Si Zannini convierte a Scioli en el representante indispensable pero poco
significativo de la Señora y de La Cámpora, estamos frente a una aventura personalista,
carismática y autoritaria que adhiere formalmente a las instituciones, para
transformarlas o reemplazarlas. Un paso hacia Venezuela.
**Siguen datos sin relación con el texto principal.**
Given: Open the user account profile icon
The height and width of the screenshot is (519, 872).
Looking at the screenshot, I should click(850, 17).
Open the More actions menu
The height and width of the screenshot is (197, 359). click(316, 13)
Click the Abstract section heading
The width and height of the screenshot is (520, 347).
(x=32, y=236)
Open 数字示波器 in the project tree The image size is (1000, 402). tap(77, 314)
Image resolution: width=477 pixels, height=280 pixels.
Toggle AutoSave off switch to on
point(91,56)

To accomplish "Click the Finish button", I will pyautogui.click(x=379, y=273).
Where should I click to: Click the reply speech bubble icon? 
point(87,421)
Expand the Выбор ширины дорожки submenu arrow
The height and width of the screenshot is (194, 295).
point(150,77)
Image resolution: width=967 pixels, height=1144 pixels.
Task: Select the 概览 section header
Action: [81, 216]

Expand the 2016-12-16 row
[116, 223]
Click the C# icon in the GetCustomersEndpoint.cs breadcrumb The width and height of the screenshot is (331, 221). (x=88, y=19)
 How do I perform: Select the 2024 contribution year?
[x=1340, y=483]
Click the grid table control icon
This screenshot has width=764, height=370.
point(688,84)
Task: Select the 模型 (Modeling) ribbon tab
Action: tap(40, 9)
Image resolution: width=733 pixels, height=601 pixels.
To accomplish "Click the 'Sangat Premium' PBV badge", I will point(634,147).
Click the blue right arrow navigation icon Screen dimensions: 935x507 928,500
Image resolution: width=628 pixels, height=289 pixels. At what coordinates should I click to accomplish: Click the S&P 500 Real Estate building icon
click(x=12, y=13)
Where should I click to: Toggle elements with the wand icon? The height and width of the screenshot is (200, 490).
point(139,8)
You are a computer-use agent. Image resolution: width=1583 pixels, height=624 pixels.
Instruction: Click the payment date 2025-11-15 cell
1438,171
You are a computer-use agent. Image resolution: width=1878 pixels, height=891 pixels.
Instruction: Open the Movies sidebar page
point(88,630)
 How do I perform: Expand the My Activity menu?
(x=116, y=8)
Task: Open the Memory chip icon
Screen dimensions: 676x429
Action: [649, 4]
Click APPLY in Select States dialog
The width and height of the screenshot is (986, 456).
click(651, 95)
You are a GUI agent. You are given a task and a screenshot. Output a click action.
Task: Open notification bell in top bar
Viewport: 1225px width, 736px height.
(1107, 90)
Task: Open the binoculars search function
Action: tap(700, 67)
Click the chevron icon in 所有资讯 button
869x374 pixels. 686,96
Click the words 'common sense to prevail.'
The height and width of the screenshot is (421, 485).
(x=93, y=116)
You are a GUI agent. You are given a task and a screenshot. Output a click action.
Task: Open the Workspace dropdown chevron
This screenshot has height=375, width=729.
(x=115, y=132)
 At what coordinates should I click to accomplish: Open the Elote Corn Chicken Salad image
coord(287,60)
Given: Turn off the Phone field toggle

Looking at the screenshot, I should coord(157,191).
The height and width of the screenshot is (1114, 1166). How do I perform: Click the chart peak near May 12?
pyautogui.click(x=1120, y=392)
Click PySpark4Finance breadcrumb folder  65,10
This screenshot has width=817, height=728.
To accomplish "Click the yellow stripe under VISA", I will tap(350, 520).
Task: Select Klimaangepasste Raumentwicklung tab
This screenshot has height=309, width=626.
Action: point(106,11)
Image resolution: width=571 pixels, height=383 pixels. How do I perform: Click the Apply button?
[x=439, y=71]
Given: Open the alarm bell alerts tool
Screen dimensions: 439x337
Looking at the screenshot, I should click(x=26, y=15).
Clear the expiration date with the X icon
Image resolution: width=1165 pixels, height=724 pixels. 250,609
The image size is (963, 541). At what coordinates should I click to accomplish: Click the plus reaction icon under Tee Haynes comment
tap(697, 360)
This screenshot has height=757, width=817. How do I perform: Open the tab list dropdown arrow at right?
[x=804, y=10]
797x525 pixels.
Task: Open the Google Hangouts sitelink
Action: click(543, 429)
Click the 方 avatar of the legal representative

Con característicos golpes de efecto, el peronismo armó el tinglado y
apuró a la oposición. En el PRO, la estrategia ecuatoriana era amarillo
canario, pero Cristina cantó antes el falta envido. Macri se equivocó cuando el
miércoles dijo: “Lo que ellos hagan tiene que ver con su realidad”,
refiriéndose a la fórmula diseñada por la Presidenta. Hasta que las cosas no
cambien mucho, lo que hagan los peronistas tiene que ver con “la realidad” de
todos. Por eso Macri perdió escenario. El viernes al
mediodía eligió a Michetti. Jugó con lo que ofrecía pureza
amarilla y algo más según las encuestas.
La decisión de Stolbizer también pierde, porque lo que sucede con el
kirchnerismo tiene un malsano poder expansivo. Lo cual es una verdadera
desgracia para el escenario donde se representa la política ante los
ciudadanos. Stolbizer tendrá que triplicar esfuerzos frente al miedo de que
gane Scioli bajo la tutela del lugarteniente de Cristina. Tendrá que triplicar
esfuerzos para que sus votantes elijan una perspectiva de futuro y crean que
vale la pena plantearse una pregunta: ¿tiene futuro el progresismo?